The boat shifted uneasily.
“Sit down,” said Arthur, sharp-tongued.
“There it is again!”
“Mordred, sit down.”
Mordred sat. He was still looking out. The other knights were, too.
“Do you see anything?” Arthur asked.
The tiller was slick with water.
“I think it’s coming towards us,” said Leon quietly.
Arthur looked, careful not to angle his body away. Nothing. Then, cutting through the leaden water— a shadow. A patch of liquid darkness, long and sinuous and powerful. Before them, the horizon stretched flat. Blank. Empty.
“Merlin,” he called. His mouth was dry. “Merlin, can you still see the shore we left?”
Merlin shook his head. Arthur gripped the tiller hard. As if that would make any difference.
“Draw your swords,” he ordered.
The boat tipped as the knights moved, the mast above their heads swaying unsteadily. But they had their swords now. That is what mattered. Arthur let himself linger, just a moment, on the way the damp light slid along the steel. Let himself take comfort in how cleanly the blades cut through the mist.
The waves picked up, rippling out from the swiftly-moving thing in the water. They battered at the boat, tugged hungrily at the keel and the rudder. Arthur’s sword, bound in its leather sheath, rolled beneath the knights’ bench. Merlin lunged for it, moving with fluid, startling grace through the cradle of the boat’s rocking even as the cuffs pinched his wrists together. He reached the sword just as the floor swung dangerously up, and crashed into the wall to Arthur’s right.

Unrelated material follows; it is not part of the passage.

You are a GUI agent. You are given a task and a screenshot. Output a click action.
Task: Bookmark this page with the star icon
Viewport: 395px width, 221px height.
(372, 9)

Wordlessly, eyes fixed on the strand of water about to split, he picked himself up and held out the sword. For a single, unspooling moment between one heartbeat and the next, Arthur hated him. He hated that he could move so well even with the cold iron cuffs; he hated that when he had moved, it had been to Arthur’s side; he hated that Merlin was the sort of man who’d hand someone a sword hours after they had put him in chains. Then Arthur stood, and his hand closed around the sword, and Merlin took his place at the stern, and the boat’s course didn’t even waver.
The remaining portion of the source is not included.